At the same time as the political and military situation in Mexico is deteriorating, the Aryan overlords in Guatemala are gradually transforming the visible forms of their absolute grip on Guatemalan society. Even beginning show negotiations with Guatemalan freedom fighters. It will be interesting to see the new faces which this Hispano-Aryan slave-holding class presents for foreign consumption.
Indeed, the ciminals in the US government continue to lead the way in this new public relations effort, by changing the name but not the purpose of their torturer's school!
1. That all politics in 'Latin' America is tainted by initiatives from the Anglo-Aryan High Command.
2. That this group bases all its decisions about 'Latin' America on absolute controll of the Panama Canal and the Panamerican Highway, the two most important artifacts of Aryan military controll and economic domination in the Western Hemisphere.
3. That Maya lands straddle The Highway and lie between The Canal and the US border.
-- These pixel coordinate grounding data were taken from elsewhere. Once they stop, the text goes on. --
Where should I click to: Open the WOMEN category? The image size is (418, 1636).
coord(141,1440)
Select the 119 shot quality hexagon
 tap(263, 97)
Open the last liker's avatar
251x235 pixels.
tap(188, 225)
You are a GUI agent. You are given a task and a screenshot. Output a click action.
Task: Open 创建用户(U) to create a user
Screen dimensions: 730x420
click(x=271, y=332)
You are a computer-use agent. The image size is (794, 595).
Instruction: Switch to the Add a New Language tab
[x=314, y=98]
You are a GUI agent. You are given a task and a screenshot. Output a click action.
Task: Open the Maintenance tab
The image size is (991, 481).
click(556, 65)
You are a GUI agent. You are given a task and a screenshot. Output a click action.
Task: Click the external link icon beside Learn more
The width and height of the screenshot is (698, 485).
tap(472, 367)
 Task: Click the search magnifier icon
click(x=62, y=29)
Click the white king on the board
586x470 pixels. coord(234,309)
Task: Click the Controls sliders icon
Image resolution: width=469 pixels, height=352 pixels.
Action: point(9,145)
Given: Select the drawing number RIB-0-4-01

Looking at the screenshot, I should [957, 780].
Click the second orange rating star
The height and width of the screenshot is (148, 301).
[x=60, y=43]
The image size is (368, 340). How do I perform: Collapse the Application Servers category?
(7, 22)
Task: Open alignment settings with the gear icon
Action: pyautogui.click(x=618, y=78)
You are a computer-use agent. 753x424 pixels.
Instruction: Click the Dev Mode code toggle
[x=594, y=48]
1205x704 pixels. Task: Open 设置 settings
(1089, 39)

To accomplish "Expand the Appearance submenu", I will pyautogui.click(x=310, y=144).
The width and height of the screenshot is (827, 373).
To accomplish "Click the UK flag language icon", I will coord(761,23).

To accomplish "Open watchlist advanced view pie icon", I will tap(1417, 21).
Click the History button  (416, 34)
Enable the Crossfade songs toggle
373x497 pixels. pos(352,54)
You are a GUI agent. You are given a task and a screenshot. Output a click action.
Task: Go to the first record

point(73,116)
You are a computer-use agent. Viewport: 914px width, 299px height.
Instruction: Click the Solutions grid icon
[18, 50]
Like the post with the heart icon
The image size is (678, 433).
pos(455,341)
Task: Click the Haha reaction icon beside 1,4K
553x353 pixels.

That these simple geographic facts render Maya independance, nationhood, even regional or cultural autonomy, all intolerable threats to those who seek to maintain the controll and domination of the Aryo-semitic colonies over enslaved peoples and lands throughout the western hemisphere.
4. That the Maya constitute too large a colonized population to ignore and therefore their leadership is being systematically 'culled', first in El Salvador and Guatemala and most recently in Chiapas, Mexico.
5. That the basic human and cultural rights of the Maya people will continue to be violently suppressed from Washington by the Pentagon, the Southern Command and Aryo-semitic Neocolonialism.
6. That the increasing supression of indigenous, and other, rights is part and parcel of the USA ruling elite's nature as an agent of economic and spiritual imperialism bent on subjecting every one and every thing to their cruel domination and perverted ideology.
7. That war against resurgent indigenous nations, on its own terms, is intolerable to most modern Americans and Europeans. Therefore pretexts are required. Religion, Civilization, Democracy, Sobriety, Security, all nothing more than the historical succession of battle cries, fabricated by men who never hear a shot fired in anger, yet who never fail to profit from the death and destruction which their lies and manipulations visit upon others.